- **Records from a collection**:
— Start —
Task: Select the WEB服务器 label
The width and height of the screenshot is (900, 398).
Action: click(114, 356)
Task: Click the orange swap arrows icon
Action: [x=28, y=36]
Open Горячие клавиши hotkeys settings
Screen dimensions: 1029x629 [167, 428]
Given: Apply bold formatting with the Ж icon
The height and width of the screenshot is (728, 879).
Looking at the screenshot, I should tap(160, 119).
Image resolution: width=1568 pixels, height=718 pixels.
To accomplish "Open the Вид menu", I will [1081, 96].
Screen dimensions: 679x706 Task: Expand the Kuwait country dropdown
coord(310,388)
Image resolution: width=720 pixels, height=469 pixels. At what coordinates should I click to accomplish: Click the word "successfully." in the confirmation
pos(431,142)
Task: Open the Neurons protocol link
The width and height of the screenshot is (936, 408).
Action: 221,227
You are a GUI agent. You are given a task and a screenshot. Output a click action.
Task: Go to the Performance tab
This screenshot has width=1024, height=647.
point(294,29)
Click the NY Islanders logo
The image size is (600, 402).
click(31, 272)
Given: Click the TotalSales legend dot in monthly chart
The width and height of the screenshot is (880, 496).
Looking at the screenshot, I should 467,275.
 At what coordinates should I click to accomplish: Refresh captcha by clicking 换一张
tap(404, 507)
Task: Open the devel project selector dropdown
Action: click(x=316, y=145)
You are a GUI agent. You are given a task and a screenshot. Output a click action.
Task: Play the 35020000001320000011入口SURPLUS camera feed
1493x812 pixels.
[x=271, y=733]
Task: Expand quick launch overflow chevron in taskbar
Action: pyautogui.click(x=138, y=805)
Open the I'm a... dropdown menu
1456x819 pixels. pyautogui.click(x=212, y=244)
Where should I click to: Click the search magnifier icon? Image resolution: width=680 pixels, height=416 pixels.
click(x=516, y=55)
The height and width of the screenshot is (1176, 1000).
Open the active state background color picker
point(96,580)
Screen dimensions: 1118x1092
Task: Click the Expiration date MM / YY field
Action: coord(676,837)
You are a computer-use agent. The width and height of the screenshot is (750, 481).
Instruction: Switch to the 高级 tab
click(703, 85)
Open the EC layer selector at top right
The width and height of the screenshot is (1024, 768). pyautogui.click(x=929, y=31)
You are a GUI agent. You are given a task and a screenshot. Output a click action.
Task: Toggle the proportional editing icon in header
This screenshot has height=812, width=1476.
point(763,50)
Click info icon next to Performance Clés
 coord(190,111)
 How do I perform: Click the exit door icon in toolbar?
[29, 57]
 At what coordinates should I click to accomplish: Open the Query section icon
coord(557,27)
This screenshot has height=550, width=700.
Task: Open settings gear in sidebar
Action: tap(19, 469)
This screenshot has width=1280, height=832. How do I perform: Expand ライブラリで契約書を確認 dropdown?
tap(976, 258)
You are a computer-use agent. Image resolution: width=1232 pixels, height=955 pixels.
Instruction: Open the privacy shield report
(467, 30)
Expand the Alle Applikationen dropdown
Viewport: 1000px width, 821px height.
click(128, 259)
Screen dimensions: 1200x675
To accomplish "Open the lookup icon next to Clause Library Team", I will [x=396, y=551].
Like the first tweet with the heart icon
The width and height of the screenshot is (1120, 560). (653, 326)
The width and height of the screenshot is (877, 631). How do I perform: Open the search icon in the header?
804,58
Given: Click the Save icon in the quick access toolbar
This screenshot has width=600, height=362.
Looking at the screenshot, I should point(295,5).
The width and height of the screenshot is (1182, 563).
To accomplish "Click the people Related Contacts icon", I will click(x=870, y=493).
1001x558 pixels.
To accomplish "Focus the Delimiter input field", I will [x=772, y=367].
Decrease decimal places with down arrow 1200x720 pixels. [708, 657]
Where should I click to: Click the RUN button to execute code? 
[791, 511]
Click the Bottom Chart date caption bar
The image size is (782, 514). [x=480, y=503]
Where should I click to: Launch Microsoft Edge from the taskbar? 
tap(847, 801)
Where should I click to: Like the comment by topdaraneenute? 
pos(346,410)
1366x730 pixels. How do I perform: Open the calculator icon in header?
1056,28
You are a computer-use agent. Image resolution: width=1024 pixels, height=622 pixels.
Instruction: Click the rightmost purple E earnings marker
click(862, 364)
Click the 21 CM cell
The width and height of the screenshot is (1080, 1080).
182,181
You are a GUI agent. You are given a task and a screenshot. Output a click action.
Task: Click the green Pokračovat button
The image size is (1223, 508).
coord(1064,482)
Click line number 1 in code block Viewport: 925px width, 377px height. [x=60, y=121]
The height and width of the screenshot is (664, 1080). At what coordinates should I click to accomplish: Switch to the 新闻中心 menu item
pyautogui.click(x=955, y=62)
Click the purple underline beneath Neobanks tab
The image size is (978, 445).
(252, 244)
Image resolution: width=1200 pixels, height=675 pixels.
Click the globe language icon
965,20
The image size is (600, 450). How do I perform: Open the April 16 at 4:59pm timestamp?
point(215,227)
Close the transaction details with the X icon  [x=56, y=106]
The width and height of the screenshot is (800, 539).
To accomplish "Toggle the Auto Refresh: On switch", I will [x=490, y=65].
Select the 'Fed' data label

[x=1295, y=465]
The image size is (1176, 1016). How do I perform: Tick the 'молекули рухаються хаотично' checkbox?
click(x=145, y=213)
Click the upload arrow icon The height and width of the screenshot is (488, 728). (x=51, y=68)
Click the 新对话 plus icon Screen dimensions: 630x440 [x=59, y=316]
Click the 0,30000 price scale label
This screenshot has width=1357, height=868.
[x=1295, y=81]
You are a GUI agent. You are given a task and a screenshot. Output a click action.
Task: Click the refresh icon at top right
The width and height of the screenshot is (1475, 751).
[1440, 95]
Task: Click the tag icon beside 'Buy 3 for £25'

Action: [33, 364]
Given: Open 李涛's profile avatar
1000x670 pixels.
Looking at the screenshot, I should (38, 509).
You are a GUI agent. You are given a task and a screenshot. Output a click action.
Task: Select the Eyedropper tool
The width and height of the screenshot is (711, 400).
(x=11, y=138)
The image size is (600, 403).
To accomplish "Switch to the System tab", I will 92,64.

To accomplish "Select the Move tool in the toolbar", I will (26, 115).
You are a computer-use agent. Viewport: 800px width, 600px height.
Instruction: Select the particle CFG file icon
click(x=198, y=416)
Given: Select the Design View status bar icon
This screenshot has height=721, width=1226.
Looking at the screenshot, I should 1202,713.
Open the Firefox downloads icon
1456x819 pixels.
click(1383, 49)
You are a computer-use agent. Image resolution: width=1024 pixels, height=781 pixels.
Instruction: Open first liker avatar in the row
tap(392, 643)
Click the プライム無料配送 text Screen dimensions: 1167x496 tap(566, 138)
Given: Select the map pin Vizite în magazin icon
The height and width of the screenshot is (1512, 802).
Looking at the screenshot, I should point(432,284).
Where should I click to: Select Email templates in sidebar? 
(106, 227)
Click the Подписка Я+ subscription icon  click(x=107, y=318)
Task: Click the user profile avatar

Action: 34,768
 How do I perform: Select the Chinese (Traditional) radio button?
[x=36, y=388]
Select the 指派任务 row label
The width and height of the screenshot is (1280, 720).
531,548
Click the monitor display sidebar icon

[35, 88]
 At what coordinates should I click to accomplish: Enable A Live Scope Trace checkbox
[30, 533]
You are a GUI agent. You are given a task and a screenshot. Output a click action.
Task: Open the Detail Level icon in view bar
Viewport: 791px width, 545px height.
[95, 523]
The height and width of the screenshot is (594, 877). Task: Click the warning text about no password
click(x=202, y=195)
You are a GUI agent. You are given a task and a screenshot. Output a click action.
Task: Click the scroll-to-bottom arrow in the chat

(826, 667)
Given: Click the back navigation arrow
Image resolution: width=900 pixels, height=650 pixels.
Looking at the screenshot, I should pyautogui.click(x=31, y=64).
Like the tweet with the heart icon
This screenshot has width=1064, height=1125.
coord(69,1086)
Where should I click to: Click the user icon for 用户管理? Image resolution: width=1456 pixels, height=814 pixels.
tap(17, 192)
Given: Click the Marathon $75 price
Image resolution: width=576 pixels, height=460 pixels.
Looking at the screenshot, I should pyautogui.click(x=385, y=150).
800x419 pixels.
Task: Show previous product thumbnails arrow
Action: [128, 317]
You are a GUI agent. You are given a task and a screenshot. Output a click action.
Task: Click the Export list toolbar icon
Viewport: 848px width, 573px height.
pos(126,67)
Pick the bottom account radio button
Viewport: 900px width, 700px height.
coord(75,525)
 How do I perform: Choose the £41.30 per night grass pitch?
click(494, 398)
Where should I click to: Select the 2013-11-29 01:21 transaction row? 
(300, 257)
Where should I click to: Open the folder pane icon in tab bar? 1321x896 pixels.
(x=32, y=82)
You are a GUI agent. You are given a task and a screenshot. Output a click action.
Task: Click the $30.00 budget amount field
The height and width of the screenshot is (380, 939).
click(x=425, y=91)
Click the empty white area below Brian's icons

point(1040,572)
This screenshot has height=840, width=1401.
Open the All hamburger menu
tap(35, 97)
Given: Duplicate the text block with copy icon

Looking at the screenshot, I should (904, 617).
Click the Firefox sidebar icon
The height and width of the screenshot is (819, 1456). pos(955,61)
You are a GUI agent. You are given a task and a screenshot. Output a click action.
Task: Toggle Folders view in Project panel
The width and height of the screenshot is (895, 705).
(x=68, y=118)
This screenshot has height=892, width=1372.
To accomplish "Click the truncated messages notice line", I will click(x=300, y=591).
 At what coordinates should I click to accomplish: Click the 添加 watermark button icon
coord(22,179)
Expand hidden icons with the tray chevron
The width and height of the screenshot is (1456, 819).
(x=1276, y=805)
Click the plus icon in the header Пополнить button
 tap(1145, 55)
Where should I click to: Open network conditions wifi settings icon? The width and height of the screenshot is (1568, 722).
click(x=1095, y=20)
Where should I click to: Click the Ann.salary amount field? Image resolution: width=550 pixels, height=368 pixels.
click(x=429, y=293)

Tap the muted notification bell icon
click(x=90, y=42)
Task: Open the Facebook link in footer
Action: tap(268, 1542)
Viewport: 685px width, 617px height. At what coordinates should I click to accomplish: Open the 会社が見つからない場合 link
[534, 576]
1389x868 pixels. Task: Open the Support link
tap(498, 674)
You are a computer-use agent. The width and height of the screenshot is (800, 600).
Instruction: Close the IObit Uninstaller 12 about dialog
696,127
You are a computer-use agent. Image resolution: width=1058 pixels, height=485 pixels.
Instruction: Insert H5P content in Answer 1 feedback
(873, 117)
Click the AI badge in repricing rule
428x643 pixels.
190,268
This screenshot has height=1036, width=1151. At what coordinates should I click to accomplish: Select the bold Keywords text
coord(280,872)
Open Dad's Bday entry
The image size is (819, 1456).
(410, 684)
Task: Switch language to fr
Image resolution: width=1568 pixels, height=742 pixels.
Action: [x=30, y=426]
— End —
- **REQUIRED WORK**:
Copy out every line of the entries above that contains the string "language". Treat uppercase and lowercase as different.

- **EXERCISE RESULT**:
Click the globe language icon
Task: Switch language to fr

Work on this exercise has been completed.